I don't think staging ever actually gets merged into prod via git history, but is rather maintained as separate commit trees.
The way that I visualised the steps in this flow was something like:
In that model, there isn't actually ever a merge conflict that can occur between staging and prod, because you're not dealing with merging at all.The way you then deal with a delta (like ver 1.0.1 in your earlier example) is to create a PR directly against the Prod branch, and then next time you do a full release, it just carries out the usual process, 'ignoring' what was there previously.
It's basically re-invented the terraform delta flow, but instead of the changes being shown via Terraform by comparing state and template, it's comparing template and template in git.

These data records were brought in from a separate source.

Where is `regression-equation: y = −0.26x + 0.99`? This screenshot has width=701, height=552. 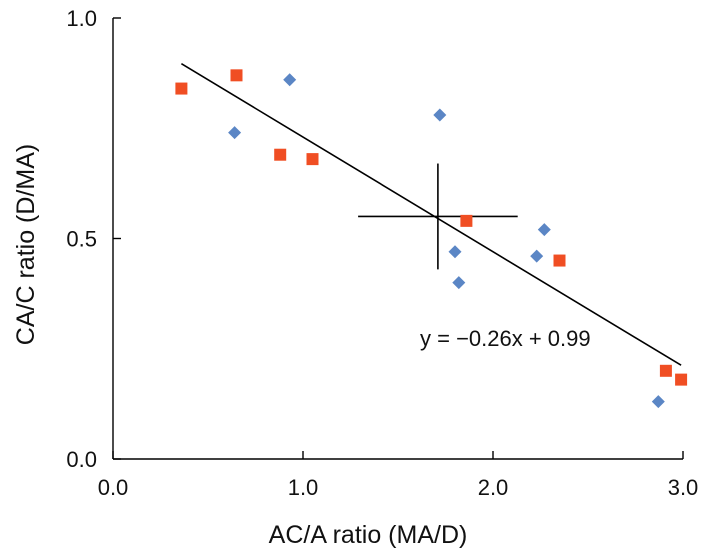 regression-equation: y = −0.26x + 0.99 is located at coordinates (506, 338).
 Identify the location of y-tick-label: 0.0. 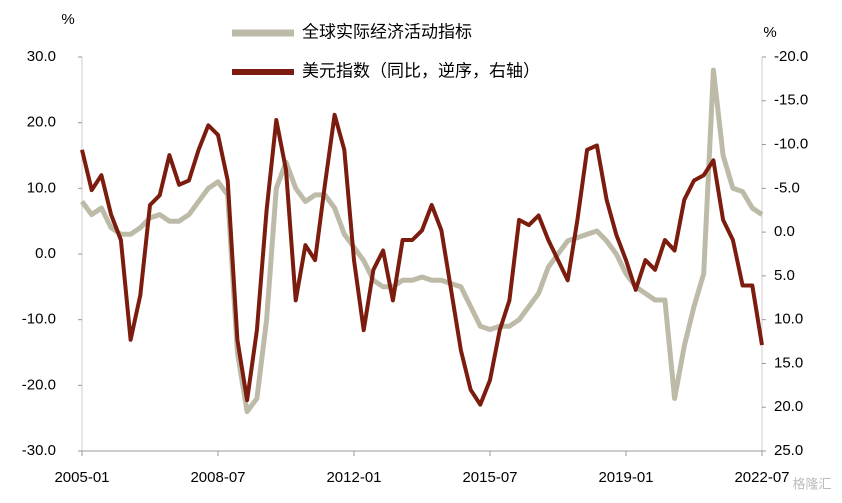
(46, 254).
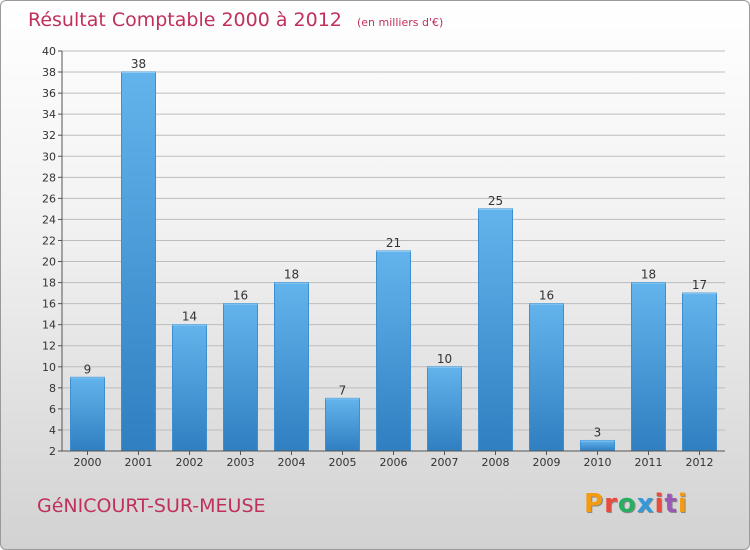  Describe the element at coordinates (496, 201) in the screenshot. I see `data-label: 25` at that location.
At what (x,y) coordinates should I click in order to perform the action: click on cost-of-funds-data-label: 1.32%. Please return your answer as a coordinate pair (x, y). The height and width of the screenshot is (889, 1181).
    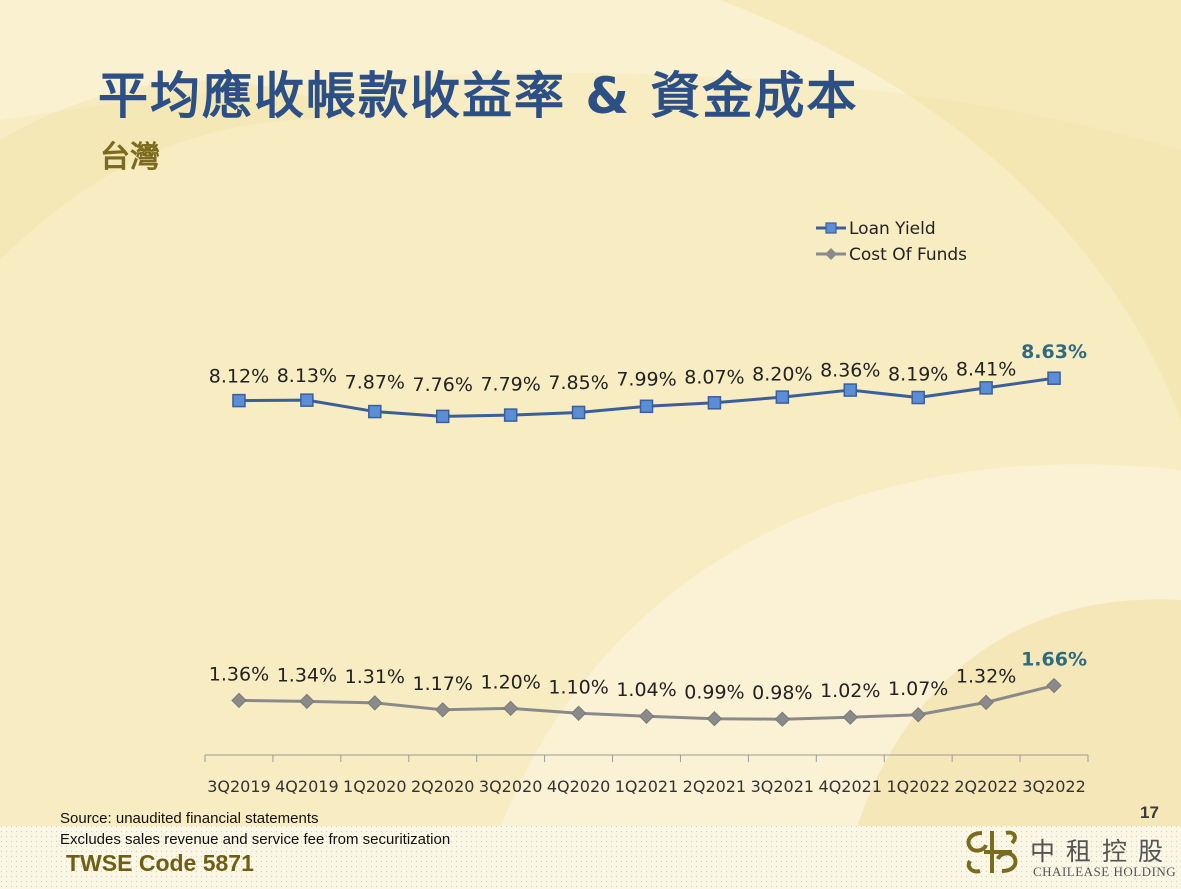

I genuinely feel like this is the bane of most tooling in this space. Getting stuff from 'I can run this job execution on my desktop', to 'this process can scale across multiple teams, integrated across many toolchains and deployment environments, with sane default' still feels like a mess today.
edit: HN Formatting
Glad I am not the only one feeling "weird" about the separate branches thing :D
Probably just a matter of taste, but I think having the files for different environments "side by side" makes it actually easier to compare them if needed, and you still have the full commit history for tracking changes to each environment.
This pattern is powerful since you can pick arbitrary tooling and easily make modifications with your own tooling. For instance substituting variables/placeholders or applying static analysis.
I read this article a while ago and it seems like the most sane way of dealing with this. Which tool you use to render the manifests doesn't even matter anymore.
Interesting, we have a system (different context, though it does use yaml) that allows nested configurations, and arrived at a similar solution, where nested configs (implicit/human interface) are compiled to fully qualified specifications (explicit/machine interface). It works quite well for managing e.g. batch configurations with plenty of customization.
I was unaware there was a name for this pattern, thank you.
This is actually a problem we want to focus on with Glasskube Cloud (https://glasskube.cloud/) where our glasskube[bot] will comment on your GitOps Pull request with an exact diff of resources that will get changed across all connected clusters. This diff will be performed by controller running inside your cluster.
Think of it as codecov analysis, but just for resource changes.
This sounds like terraform. Is this TF for k8s?
That's an interesting analogy, but I thinks it's a stretch.
IMO the pull request should be the diff.
https://akuity.io/blog/the-rendered-manifests-pattern/
The solution is to not use Kubernetes.